AN INTRODUCTION TO COPD
What Is COPD?
COPD stands for "chronic obstructive pulmonary disease":
- "Chronic" means long-term.
- "Obstructive" refers to the fact that breathing is
partially blocked.
- "Pulmonary" indicates that the disease affects the lungs.
If you have COPD, you're not alone. It's even more common than asthma.
The term COPD refers to a disease that generally includes both chronic
bronchitis and emphysema. Usually it occurs in people who are heavy smokers and
have been smoking for a long time.
Most people don't realize they have a problem until they're 40 or older.

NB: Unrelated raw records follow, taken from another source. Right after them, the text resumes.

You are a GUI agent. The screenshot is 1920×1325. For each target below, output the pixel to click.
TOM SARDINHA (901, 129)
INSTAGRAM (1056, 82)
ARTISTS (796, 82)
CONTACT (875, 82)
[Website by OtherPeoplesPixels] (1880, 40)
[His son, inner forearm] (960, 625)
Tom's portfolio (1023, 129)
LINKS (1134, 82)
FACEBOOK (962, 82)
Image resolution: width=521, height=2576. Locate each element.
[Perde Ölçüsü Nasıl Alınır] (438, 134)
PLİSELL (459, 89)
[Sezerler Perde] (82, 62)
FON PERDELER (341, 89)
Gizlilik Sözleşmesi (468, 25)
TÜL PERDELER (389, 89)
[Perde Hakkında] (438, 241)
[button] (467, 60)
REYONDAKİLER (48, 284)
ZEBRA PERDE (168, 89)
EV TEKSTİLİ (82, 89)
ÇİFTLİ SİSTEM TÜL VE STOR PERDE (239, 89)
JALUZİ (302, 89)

Then they start noticing that they're short of breath. They may also have a
morning cough that produces sputum (mucus or phlegm). It might be mistaken for
smoker's cough. Many people don't find out that they have COPD until they have
a serious attack of bronchitis.
If you have any of the following symptoms regularly (especially if you are
or were a smoker), you may have some form of COPD:
- A severe cough that persists between colds.
- Spitting up mucus.
- Difficulty breathing.
- Frequent bad colds.
- Shortness of breath on exertion.
The doctor's overall goal in treating COPD is to relieve symptoms with the
fewest side effects possible. New drugs have made the lives of patients with
COPD much better.
The single most important step you can take to keep your lungs healthier is
to stop smoking. Even if you're under 35 years old, with mild COPD, your lungs
will probably return to normal after you stop smoking. Even if you're older,
stopping smoking can keep your lungs working better for longer -- and prolong
your life.
COPD can vary from day to day and from season to season. Infections,
pollution, and other factors may make your symptoms more severe for certain
periods. Physicians call these times "exacerbations."

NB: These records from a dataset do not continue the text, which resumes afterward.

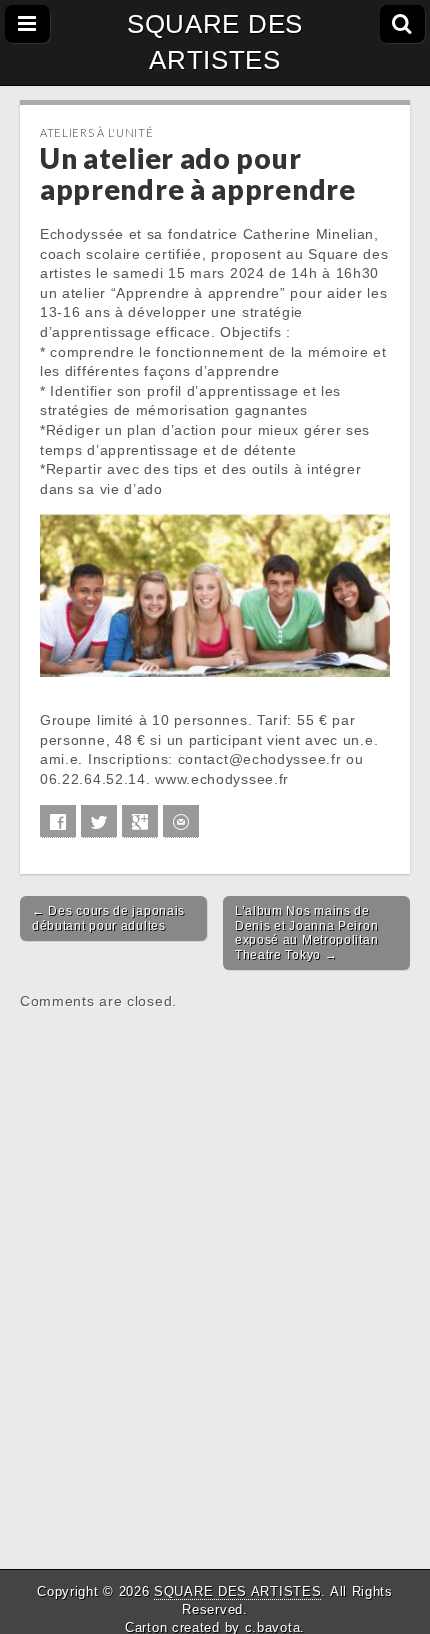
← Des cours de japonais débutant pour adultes (108, 918)
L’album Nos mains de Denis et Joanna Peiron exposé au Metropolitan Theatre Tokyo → (306, 932)
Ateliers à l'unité (97, 132)
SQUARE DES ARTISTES (215, 42)
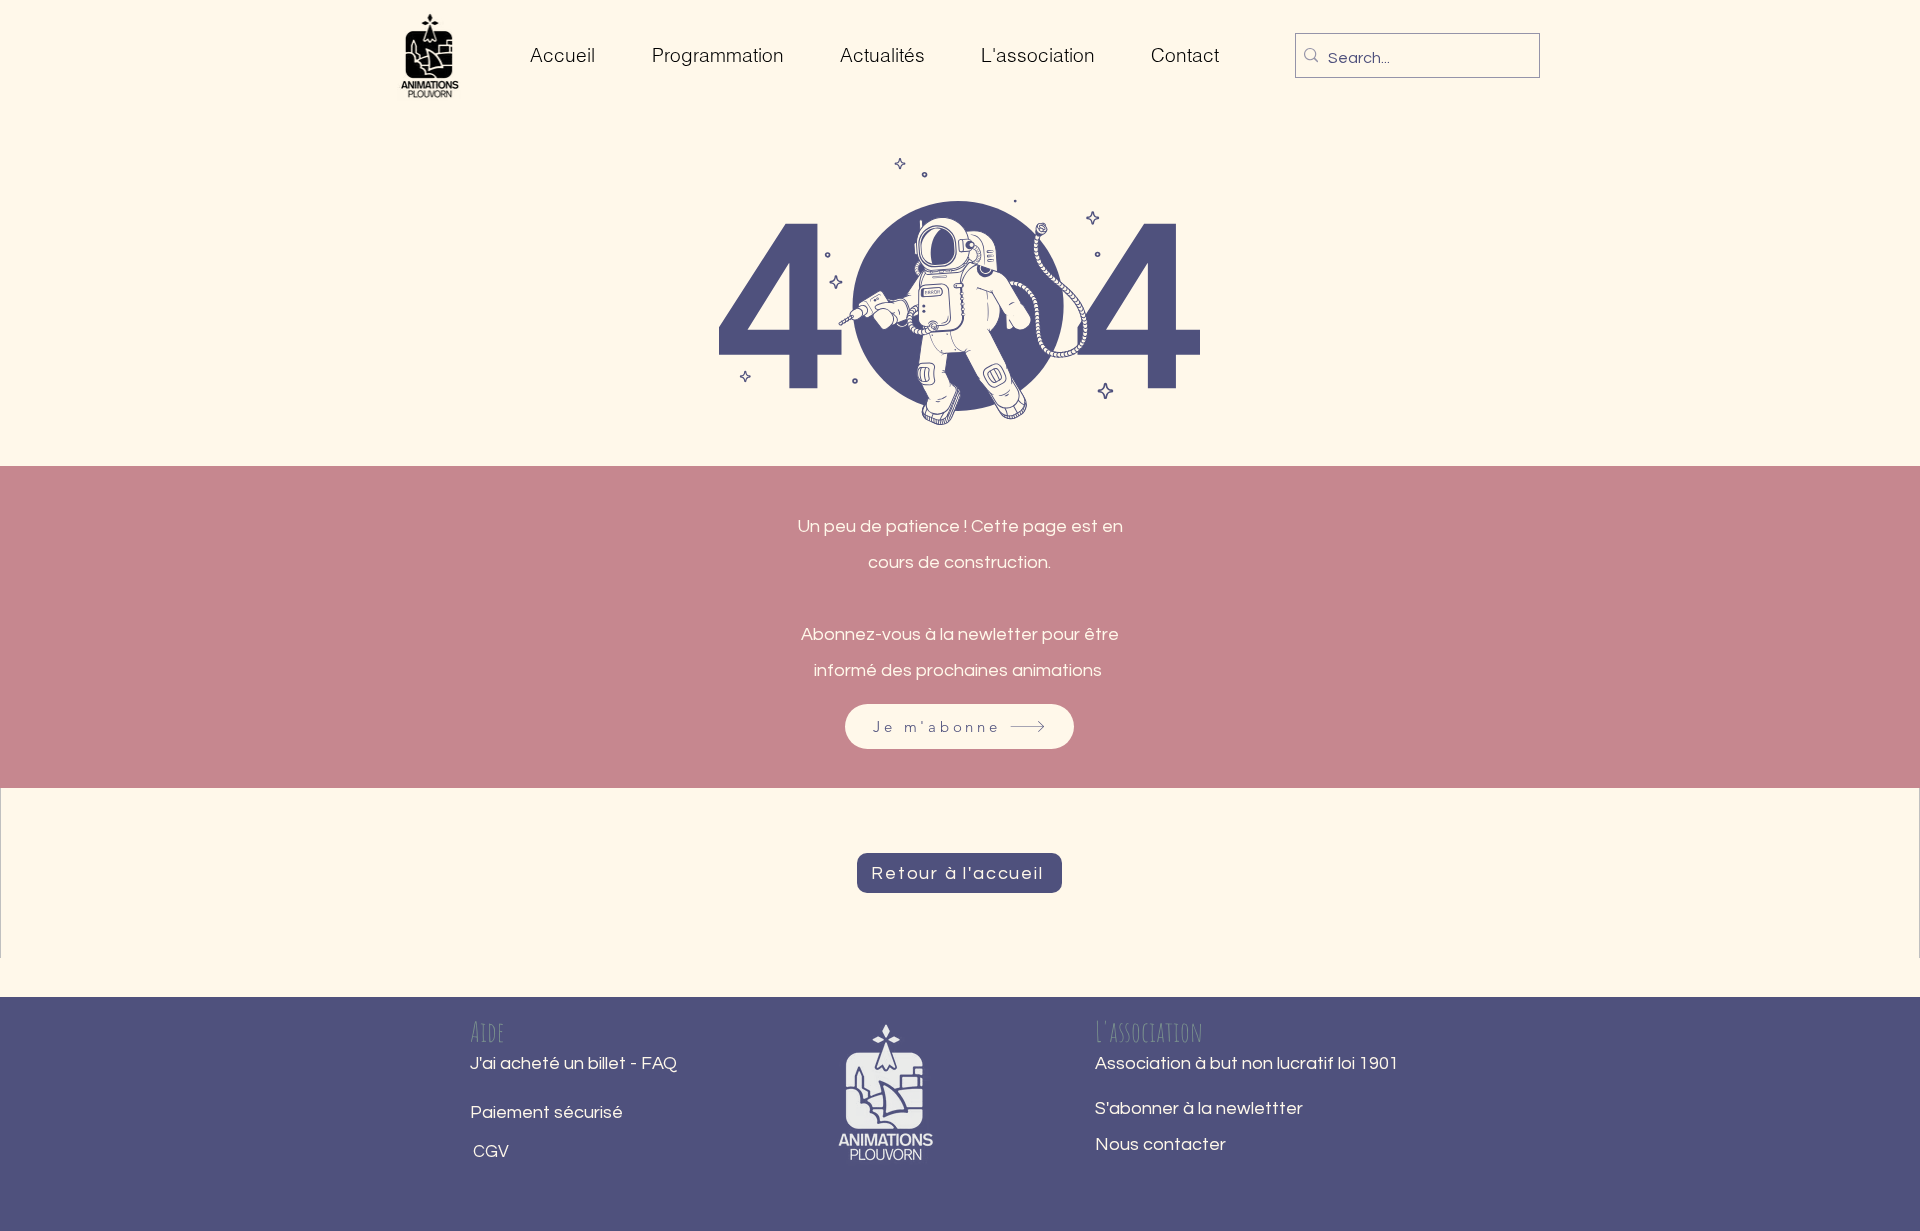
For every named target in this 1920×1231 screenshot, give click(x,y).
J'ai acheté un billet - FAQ (573, 1063)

COPD doesn't go away, but it can be treated. And the sooner you get
treatment, the better. To learn more about COPD, talk to your doctor. There are
medications, breathing techniques, and lifestyle changes that can help you
breathe easier.
Chronic Bronchitis
Chronic bronchitis is one of two major lung diseases that underlie COPD. The
other is emphysema (see the section below). Chronic bronchitis and emphysema
frequently, but not always, occur together in COPD. Both chronic bronchitis and
emphysema are long-term conditions. Both make it hard to breathe. Both cause
shortness of breath, tiredness, and coughing.
Many people experience short-term bronchitis when they have a very bad cold.

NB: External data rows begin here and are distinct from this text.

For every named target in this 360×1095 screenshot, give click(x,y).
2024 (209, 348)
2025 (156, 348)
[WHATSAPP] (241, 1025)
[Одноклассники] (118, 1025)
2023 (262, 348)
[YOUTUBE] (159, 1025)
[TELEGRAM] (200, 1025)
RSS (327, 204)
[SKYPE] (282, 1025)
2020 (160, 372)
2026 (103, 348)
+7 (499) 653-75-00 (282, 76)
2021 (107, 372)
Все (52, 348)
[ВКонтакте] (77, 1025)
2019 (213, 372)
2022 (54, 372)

Other people may have a different cause, but experience the same symptoms:
severe cough, raspy throat, difficulty breathing, and a need to cough up a
great deal of mucus from the lungs. In chronic bronchitis, this condition lasts
for months at a time, and each year it lasts longer.
Chronic bronchitis often develops in people over age 40 who are or who used
to be moderate to heavy smokers. The total amount of smoking over a lifetime is
measured in "pack-years." (For example, 10 pack-years can mean a pack
a day for 10 years, or two packs a day for five years, or half a pack a day for
20 years.) Typically, people who develop chronic bronchitis have a smoking
history of over 10 pack-years.
Chronic bronchitis involves the bronchial tubes: the main airways that
branch into the lungs. In chronic bronchitis, they have been constantly
irritated by inhaled cigarette smoke, air pollution, or other harmful
substances.
When the bronchial tubes have been irritated for years, their walls thicken
or swell. They produce more mucus, so less air flows through. The mucus is
brought up by coughing, every day for months. The irritated airways become an
ideal breeding place for infections that can endanger the lungs.
Emphysema
Emphysema is one of two major lung diseases that underlie COPD. The other is
chronic bronchitis.
Emphysema is usually diagnosed in smokers or ex-smokers (usually 50 to 75
years of age) with shortness of breath both at rest and during physical
exertion. People with emphysema may cough, but their coughing isn't usually
severe and does not produce much mucus. Breathing, on the other hand, may be
hard.
Like chronic bronchitis, emphysema, in most cases, is believed to be the
result of long-term irritation or infection of the bronchial tubes. The
inflammation gradually blocks the airways.
In emphysema, this blockage traps air in the tiny air sacs found at the end
of the bronchial tubes. These air sacs (called alveoli) are where carbon
dioxide and other waste gases in the blood are exchanged for oxygen taken in by
the lungs from the air.
Eventually, the walls of these air sacs stretch out, become stiff instead of
elastic, and break down. The lungs themselves become larger and don't exchange
oxygen for carbon dioxide as well. In severe emphysema, even very simple
activities can bring on shortness of breath.
A small number of people with emphysema are born without a lung-protecting
enzyme called alpha1-antitrypsin. This makes them more likely to develop
emphysema at an earlier age.
Smoking, however, is the main problem for most patients with emphysema. It
must be stopped if the patient is to be helped.